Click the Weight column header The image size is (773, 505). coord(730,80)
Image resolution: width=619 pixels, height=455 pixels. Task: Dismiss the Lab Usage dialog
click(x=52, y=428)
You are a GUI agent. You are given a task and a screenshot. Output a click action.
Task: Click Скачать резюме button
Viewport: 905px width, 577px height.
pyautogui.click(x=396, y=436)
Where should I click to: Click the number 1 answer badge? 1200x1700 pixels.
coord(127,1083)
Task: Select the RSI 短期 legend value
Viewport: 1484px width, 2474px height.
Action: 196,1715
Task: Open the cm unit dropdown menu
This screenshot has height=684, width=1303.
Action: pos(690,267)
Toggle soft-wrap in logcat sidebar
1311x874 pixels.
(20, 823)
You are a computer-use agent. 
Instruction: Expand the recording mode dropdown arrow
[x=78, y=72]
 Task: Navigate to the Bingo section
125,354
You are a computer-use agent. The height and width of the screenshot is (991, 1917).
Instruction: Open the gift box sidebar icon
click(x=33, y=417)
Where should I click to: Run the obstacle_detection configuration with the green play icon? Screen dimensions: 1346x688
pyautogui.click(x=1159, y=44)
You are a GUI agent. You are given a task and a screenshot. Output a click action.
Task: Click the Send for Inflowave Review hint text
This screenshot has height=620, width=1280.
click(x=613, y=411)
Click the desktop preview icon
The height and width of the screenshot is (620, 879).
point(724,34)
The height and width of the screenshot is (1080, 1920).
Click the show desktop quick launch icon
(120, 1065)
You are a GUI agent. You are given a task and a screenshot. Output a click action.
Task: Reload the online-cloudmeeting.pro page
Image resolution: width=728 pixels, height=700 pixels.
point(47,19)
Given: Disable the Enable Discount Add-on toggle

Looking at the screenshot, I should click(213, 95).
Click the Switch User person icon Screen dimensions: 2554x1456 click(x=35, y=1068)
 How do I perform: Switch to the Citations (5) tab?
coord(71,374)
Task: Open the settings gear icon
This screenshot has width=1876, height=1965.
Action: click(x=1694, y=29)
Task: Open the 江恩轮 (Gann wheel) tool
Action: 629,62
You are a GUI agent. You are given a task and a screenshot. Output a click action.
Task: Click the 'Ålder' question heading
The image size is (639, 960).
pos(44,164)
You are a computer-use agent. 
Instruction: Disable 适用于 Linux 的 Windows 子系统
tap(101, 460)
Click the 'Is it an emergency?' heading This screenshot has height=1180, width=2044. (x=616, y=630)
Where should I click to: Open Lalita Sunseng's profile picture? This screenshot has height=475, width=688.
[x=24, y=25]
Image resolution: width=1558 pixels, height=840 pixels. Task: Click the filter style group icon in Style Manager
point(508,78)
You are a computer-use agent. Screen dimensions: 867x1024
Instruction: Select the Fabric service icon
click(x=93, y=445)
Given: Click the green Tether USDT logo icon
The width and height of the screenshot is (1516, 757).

═══

## Your goal
Please rescale the lines starting with the line with "Where should I click to: Run" and going on through the line with "pyautogui.click(x=1159, y=44)", and give them in full, requests included. Multiply each click coordinate in the answers by 0.8, rounding to whole numbers with halves going up, and leave every number in the requests as it is.

## Written solution
Where should I click to: Run the obstacle_detection configuration with the green play icon? Screen dimensions: 1346x688
pyautogui.click(x=927, y=35)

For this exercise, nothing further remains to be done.